On Monday of this week, May 4, the church remembered Monnica, mother of St. Augustine. Monnica, born in AD 331, was a native of North Africa, and although she herself was a Christian, she married a Roman pagan, Patricius, who was both abusive and unfaithful. Patricius and Monnica had three children that survived into childhood, of whom Augustine was the oldest. Monnica desired to have Augustine baptized but Patricius wouldn’t allow it, so she began to pray for Augustine.

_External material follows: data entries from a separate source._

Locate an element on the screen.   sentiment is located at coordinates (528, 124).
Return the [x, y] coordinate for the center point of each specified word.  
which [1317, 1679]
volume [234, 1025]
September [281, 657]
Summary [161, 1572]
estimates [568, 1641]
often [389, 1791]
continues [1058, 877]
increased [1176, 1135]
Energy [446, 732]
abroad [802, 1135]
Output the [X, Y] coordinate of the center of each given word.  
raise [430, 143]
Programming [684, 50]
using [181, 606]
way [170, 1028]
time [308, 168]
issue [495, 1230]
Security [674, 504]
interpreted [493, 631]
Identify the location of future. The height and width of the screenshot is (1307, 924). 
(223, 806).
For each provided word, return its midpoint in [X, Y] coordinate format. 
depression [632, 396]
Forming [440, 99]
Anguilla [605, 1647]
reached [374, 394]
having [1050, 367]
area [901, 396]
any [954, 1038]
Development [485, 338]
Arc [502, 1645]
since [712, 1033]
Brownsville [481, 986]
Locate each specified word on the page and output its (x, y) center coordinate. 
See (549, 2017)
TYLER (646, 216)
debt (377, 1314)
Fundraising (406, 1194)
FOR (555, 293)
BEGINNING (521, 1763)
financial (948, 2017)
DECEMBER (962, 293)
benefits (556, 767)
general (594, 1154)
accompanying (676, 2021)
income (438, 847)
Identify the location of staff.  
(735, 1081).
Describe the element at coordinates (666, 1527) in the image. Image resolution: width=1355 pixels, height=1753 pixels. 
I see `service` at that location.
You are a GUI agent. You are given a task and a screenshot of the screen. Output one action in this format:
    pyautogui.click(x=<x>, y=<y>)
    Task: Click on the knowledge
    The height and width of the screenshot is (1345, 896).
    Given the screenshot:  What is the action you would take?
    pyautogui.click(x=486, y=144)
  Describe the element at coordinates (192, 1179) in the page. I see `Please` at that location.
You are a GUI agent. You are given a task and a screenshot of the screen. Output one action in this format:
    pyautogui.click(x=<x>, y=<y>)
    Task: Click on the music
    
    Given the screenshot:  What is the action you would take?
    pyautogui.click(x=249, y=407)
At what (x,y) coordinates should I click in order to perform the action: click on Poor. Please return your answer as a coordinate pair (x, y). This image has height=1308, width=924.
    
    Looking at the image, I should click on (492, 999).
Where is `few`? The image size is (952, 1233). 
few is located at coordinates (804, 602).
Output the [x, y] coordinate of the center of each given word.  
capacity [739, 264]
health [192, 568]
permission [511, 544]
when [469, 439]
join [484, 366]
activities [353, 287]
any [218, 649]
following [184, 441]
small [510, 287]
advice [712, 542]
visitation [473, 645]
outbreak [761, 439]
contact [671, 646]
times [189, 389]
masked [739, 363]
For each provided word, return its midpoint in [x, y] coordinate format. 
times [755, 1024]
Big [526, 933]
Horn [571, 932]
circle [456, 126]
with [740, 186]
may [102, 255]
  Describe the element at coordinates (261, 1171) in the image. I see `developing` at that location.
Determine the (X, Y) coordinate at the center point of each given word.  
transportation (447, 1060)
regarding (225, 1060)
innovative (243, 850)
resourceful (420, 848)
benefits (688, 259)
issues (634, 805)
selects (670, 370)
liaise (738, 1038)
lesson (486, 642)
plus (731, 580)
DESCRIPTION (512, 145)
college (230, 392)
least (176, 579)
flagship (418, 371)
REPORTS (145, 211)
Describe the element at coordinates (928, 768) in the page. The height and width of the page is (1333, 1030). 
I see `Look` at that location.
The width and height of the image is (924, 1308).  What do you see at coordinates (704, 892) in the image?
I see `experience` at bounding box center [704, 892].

Toward the end of Patricius’ life, however, after years of Monnica’s prayer and suffering, he came to faith in Christ. After Patricius’ death, Monnica began to be worried about Augustine’s hedonistic lifestyle, and when he left for Italy to study rhetoric, Monnica followed him there. While in Milan she sought out Bishop Ambrose, a brilliant and godly man who would become Augustine’s primary spiritual influence. After several years exploring alternative philosophies and living for his own pleasure, Augustine heard God’s voice speak clearly: “Take and read.” He picked up Paul’s letter to the Romans and read these verses from chapter 13:12-14: “Let us then lay aside the works of darkness and put on the armor of light; let us live honorably as in the day, not in reveling and drunkenness, not in debauchery and licentiousness, not in quarreling and jealousy. Instead, put on the Lord Jesus Christ, and make no provision for the flesh, to gratify its desires.”

Augustine was baptized shortly thereafter and began his life as a Christian.
Eventually Augustine and Monnica set out from Italy in order to return to North Africa. Along the way Monnica got sick and, eventually, died. According to Augustine, just before she died, she said, “There was indeed one thing for which I wished to tarry a little in this life, and that was that I might see you a Catholic Christian before I died. My God hath answered this more than abundantly, so that I see you now made his servant and spurning all earthly happiness.”

As we prepare to celebrate Mother’s Day on Sunday, I’m inspired by Monnica’s faithful prayer and witness, first for her husband and then for her son. Please join me in thanking God for Monnica, and also join me in prayer for the mothers in our midst who are laboring in prayer for a husband or a child who seems far from God. I hope and pray that, as a North African bishop is reported to have said to Monnica as she followed Augustine to Africa, “the child of those tears shall never perish.”